[GİRİŞ]

767 37 4
                                    


🌧

Üzerimdeki sarı elbisenin eteklerini mümkünmüş gibi daha da sıktım. Geldiğimizden beri çatalımı dahi sürmediğim yemek tabağına bakıyordum ama odağım kesinlikle o değildi.

Bu günün elbet bi gun geleceğini biliyordum. Bi çok kez kendimi de hazırlanmıştım ama şuan ne yapabileceğimi yada ne düşüneceğimi bilemiyordum.

Ergenlikten itibaren herkesin kendi kendine hayal ettiği bir şeydir evlilik teklifi. Nasıl olacak, nerede olacak, ne giysem?

Keşke bu kadar basit sorular olsaydı kafamda. Yanlış anlaşılmasın Fatih ile ilgili hiçbir soru işareti yok kafamda.

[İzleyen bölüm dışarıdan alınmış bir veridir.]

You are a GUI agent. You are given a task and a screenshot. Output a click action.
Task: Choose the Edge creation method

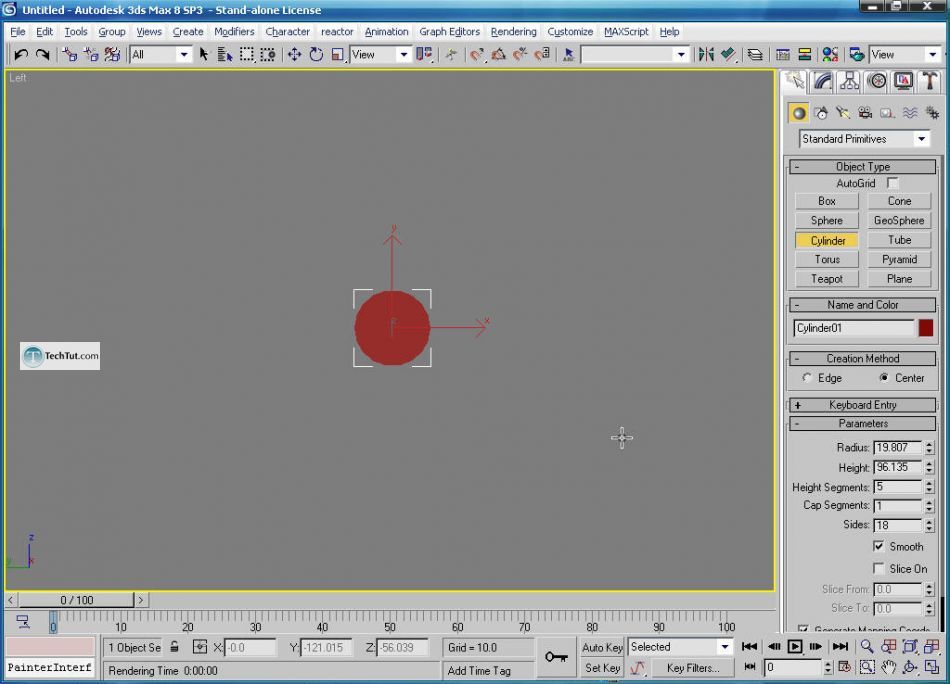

O benim geçmişim geleceğim ve bu günüm. Varlığını kendime bir armağan gibi görürüm çoğu zaman. Babam sürekli anneme olan aşkından bahsederdi ablam ve bana. Küçüklüğümden beri tek isteğim beni babam gibi sevebilecek biriyle birlikte olup sonucunda evlenmekti. Bunda yanlış hiçbir şey yok. Fatih şüphesiz beni, babamın annemi sevdiği kadar seviyordu.

Peki biz neden özgürce mutlu olamıyorduk?

Biz birbirimizi küçüklükten beri tanıdık. Aynı yerde doğmuş, aynı yerde büyümüş, aynı okullarda okumuş neredeyse her gün birbirini gören iki yabancıydık. Ta ki bizi nefretlerine ortak eden ailelerimizden uzaklaşana kadar.

Karadeniz'in suyundan mıdır, toprağından mıdır? Bilinmez.

Yıllardır birbiriyle düşman olan iki ailenin çocuklarıydık. Gözümü açtığım evde ilk yürümeyi ve konuşmayı ardından da Seyiz'lerden nefret etmeyi öğrenmiştim. Belkide yanılıyor olabilirim, nefret bunların bile öncesinde bana işlenmiş olabilir. Koca Trabzon bilir Seyizler ve Denizciler arasındaki düşmanlığı. Lakin kimse sebebini bilmez. Babannemden, babama, babamdan ise bize aşılanıp günümüze gelmiş.

Şimdi ise ben Yağmur Denizci tüm ailemi karşıma alacağımı bilerek Fatih Seyiz'in evlilik teklifini kabul edecektim.